Quoted passage Block Start
Alzheimer’s disease is the most common cause of dementia among older adults. 6.2 million Americans are estimated to be living with Alzheimer’s disease in 2021. It is the fifth leading cause of death for adults aged 65 years and older, and the sixth leading cause of death for all adults. Alzheimer’s disease involves parts of the brain that control thought, memory, and language, and, over time, can seriously affect a person’s ability to carry out daily activities. Although the cause is still unknown, scientists are learning more every day about Alzheimer’s disease and what can be done to reduce your risk and manage this fatal illness.
- Alzheimer’s disease is not a normal part of aging.
- 6.2 million Americans are estimated to be living with Alzheimer’s disease in 2021.
- Symptoms usually begin after age 60, but Alzheimer’s disease likely starts a decade or more before problems first appear.
- Risk factors include aging, diabetes, high blood pressure (hypertension), smoking cigarettes, and a family history of dementia.
- Alzheimer’s death rates increased 33% from 1999 to 2019.
- An estimated two-thirds of those who die of dementia do so in nursing homes, compared with 20% of people with cancer and 28% of people dying from all other conditions
- In 2020, more than 11 million Americans provided an estimated 15.3 billion hours of unpaid care, a contribution to the nation valued at $257 billion.
- Currently, there is no cure. There are pharmaceutical and behavioral interventions for managing symptoms.
- Persons with dementia, their families and caregivers can benefit from care planning.
Quoted passage Block End
Dataset Block Start
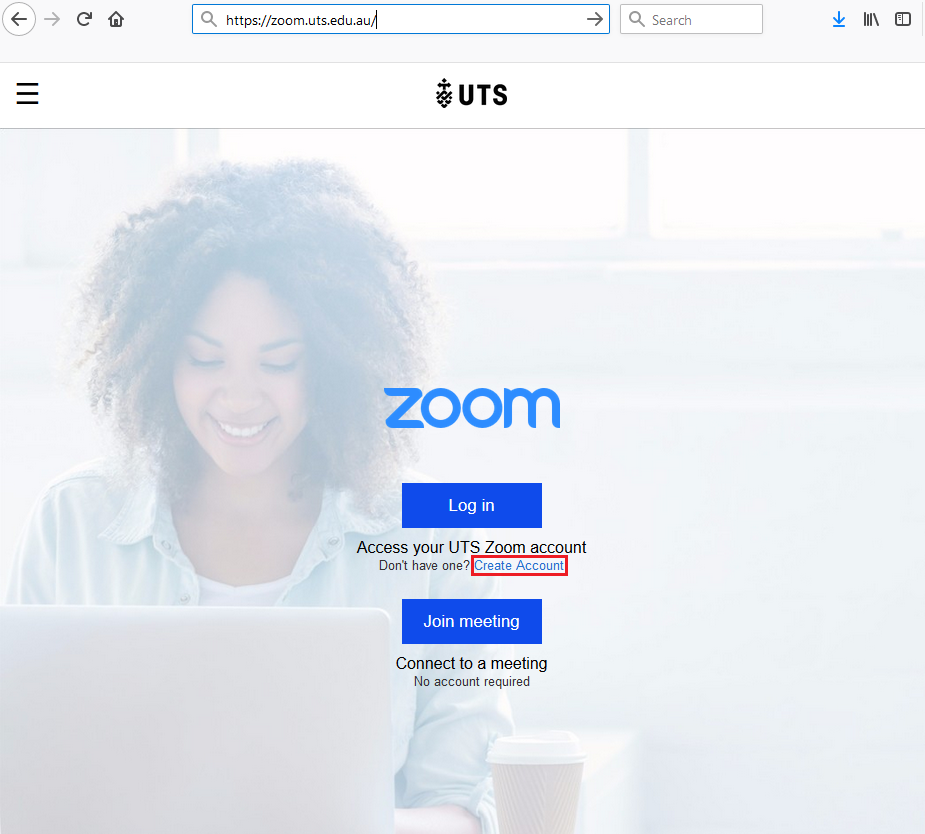Screen dimensions: 925x834
Task: Open the browser home page
Action: [116, 19]
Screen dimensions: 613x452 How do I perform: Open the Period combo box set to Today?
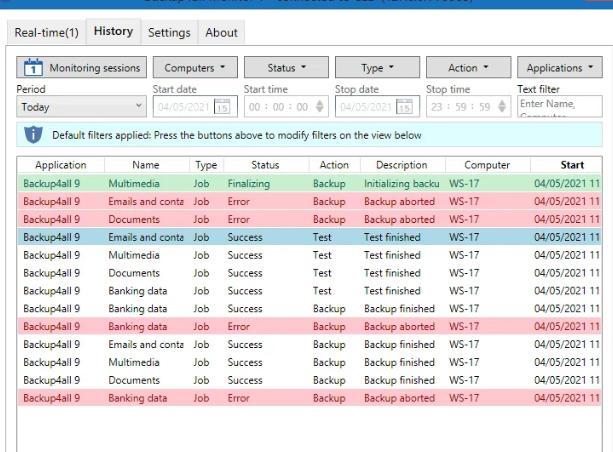pyautogui.click(x=81, y=107)
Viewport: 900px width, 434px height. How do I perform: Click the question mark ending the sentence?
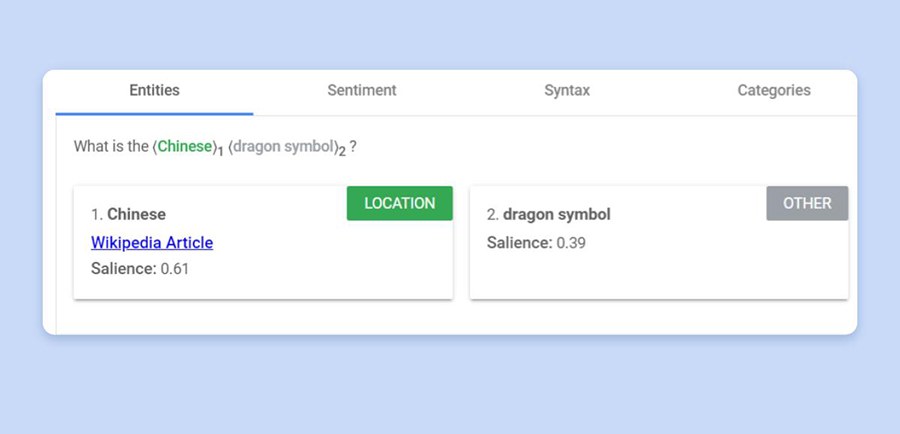pyautogui.click(x=353, y=146)
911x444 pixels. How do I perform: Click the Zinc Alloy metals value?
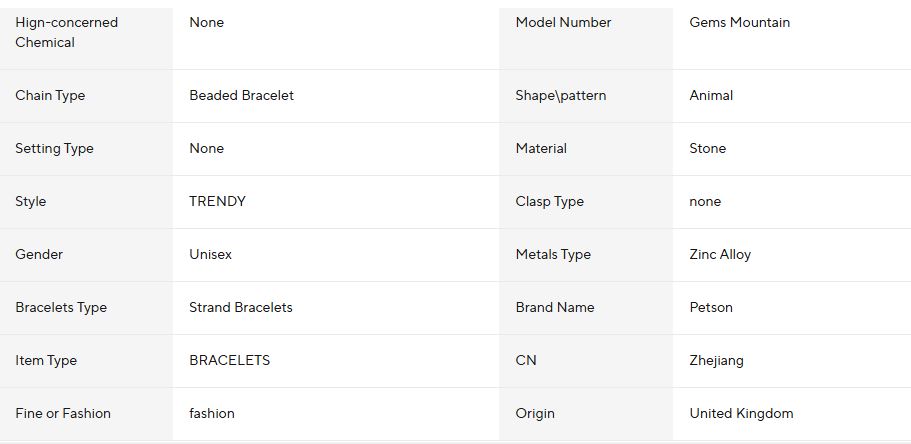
Dataset Block End
Exercise objective:
Answer these questions from the Alzheimer's disease text:
1. Among adults aged 65 years and older, where does Alzheimer's disease rank as a cause of death?
2. By what percentage did Alzheimer's death rates increase from 1999 to 2019?
3. What value was placed on the unpaid care Americans provided in 2020?

Reply:
1. Fifth leading cause of death
2. 33%
3. $257 billion